START Excerpted passage
In a 2002 television commercial for DirecTV’s blazing fast DSL Internet service, a man is seen aimlessly browsing the Internet, clicking link after link. Suddenly, his computer informs him that he has “reached the end of the Internet” and has “seen everything there is to see.” He stares at the screen in amazement.
Going back to the late 1990s, jokesters have set up numerous web pages that purport to be the last page of the Internet. Of course, the notion that any human could visit every on-line page is preposterous: according to WorldWideWebSize.com, which attempts to track the daily estimated size of the web, the Internet contained at least 5 billion web pages as of April 6, 2024.
But even though AI might have difficulty re-creating the human hand, it can click through web pages really fast.
In a recent story for The Wall Street Journal, Deepa Seetharaman writes that AI companies are running out of training data after burning through the entire Internet.
Companies racing to develop more powerful artificial intelligence are rapidly nearing a new problem: The internet might be too small for their plans.
Ever more powerful systems developed by OpenAI, Google and others require larger oceans of information to learn from. That demand is straining the available pool of quality public data online at the same time that some data owners are blocking access to AI companies.
END Excerpted passage
START Data section
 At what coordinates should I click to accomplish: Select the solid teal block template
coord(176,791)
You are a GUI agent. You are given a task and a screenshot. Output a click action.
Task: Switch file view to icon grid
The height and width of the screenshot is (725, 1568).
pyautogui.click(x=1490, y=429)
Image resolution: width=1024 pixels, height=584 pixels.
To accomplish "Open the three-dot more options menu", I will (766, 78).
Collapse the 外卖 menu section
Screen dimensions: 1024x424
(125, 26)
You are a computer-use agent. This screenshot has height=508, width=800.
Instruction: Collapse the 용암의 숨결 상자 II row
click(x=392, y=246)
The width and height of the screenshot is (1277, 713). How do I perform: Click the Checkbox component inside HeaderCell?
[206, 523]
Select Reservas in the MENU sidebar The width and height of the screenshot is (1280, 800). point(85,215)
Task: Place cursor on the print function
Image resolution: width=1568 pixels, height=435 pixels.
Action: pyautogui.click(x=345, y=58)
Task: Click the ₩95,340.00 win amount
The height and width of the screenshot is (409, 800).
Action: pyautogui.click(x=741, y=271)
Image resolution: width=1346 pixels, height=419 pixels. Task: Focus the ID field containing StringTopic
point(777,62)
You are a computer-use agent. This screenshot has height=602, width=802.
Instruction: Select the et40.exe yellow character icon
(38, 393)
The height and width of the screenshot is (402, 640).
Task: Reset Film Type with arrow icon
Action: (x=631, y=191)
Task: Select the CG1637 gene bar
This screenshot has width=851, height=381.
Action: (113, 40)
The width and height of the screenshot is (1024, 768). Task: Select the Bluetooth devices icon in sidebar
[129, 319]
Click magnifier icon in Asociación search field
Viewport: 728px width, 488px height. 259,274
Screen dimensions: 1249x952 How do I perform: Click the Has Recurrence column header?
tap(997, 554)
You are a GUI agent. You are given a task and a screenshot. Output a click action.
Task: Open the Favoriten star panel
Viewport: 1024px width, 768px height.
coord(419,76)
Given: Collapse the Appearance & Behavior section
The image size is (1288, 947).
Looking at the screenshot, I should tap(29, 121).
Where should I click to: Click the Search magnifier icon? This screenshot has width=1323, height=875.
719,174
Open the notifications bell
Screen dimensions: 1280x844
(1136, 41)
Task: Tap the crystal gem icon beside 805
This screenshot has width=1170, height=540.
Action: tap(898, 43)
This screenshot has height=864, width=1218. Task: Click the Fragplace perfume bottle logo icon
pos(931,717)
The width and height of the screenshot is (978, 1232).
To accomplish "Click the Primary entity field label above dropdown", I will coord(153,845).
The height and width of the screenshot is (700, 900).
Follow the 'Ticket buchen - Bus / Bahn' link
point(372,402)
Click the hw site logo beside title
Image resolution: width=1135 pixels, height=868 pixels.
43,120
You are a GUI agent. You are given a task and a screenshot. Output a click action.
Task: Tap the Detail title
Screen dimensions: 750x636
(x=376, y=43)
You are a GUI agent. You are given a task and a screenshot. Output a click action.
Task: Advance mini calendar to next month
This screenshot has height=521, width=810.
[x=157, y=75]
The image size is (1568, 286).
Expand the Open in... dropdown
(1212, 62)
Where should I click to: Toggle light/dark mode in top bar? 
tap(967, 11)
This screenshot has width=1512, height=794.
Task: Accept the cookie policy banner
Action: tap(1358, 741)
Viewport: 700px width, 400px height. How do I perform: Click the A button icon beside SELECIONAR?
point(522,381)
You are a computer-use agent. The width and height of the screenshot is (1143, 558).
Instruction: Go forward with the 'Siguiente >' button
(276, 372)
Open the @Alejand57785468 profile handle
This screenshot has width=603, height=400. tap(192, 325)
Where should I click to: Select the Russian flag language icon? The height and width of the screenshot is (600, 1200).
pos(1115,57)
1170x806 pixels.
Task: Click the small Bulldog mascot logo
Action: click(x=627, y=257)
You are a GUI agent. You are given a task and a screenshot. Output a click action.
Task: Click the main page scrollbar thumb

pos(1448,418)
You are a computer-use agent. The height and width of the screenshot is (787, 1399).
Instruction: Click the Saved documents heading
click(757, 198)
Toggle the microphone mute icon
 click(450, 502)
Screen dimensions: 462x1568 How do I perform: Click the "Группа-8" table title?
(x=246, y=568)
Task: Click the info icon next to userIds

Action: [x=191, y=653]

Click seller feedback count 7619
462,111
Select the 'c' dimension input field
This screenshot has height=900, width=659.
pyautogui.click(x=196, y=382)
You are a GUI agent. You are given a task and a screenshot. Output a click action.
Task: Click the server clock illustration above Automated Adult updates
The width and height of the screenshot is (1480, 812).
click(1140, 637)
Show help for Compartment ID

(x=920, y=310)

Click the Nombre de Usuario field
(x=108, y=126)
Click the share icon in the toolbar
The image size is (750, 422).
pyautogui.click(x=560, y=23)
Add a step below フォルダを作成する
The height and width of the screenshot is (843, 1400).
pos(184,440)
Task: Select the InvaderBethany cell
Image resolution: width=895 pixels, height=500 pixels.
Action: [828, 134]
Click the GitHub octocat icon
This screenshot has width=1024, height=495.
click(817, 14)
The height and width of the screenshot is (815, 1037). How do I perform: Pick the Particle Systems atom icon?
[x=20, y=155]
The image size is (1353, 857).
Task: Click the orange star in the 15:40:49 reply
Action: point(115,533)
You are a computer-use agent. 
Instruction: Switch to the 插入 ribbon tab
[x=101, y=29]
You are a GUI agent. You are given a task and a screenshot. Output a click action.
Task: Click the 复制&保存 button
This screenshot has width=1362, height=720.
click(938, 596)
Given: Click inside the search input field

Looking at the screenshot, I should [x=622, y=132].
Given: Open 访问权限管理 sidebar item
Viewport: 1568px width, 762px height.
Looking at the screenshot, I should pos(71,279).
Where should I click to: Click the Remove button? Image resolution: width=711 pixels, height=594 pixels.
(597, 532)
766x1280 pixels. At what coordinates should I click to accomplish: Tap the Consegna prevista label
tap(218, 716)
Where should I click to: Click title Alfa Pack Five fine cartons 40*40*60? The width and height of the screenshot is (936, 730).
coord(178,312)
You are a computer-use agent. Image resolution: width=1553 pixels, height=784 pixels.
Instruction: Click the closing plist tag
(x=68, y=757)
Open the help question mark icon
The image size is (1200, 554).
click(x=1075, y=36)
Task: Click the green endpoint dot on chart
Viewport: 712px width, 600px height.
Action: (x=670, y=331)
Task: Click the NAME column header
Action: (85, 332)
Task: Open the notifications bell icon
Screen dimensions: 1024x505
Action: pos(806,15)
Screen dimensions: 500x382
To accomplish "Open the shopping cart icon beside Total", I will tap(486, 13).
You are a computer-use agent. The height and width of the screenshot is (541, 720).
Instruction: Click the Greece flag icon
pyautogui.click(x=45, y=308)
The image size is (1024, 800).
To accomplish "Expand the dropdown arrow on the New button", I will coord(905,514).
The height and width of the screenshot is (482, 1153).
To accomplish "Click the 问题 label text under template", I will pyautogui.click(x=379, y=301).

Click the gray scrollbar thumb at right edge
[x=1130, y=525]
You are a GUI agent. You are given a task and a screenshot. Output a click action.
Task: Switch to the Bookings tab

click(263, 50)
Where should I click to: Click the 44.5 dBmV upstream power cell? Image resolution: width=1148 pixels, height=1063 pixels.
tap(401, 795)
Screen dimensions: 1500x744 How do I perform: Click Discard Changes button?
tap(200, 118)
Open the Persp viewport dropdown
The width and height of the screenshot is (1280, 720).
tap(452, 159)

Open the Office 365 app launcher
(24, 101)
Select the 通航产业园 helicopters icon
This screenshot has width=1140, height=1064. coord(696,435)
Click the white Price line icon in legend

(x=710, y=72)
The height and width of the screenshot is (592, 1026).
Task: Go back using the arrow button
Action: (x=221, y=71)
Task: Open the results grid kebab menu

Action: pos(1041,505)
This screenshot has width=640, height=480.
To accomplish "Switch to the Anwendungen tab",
END Data section
To do ▸
1/ According to the passage about AI companies running out of Internet data, how many web pages did the Internet hold as of April 6, 2024?
2/ List every company, website, or publication named in the passage about AI companies running out of Internet data.
3/ Continue the passage about AI companies running out of Internet data from its final sentence.
These entries have no connection to the passage about AI companies running out of Internet data.

Answers below ▸
1/ At least 5 billion web pages, according to WorldWideWebSize.com.

2/ DirecTV, WorldWideWebSize.com, The Wall Street Journal, OpenAI, Google

3/
Some executives and researchers say the industry’s need for high-quality text data could outstrip supply within two years, potentially slowing AI’s development.
While companies like OpenAI don’t disclose the exact sources of their training data, it is believed that they vacuum up on-line content such as research papers, news articles, and Wikipedia pages. They also likely ingest content from social media platforms, although much of that content is “walled off” from automated bots.
That doesn’t stop those social media platforms from utilizing the data themselves: the WSJ story notes that Meta CEO Mark Zuckerberg recently touted his company’s access to hundreds of billions of publicly shared images and videos across Facebook and Instagram, creating a rather robust training set for Meta’s own ambitious AI goals.
As AI companies begin to run out of training data on the Internet, they’re turning to synthetically-generated data, but that practice is controversial.
In a story for Futurism, Noor Al-Sibai touches on some of the challenges of using synthetic data sets.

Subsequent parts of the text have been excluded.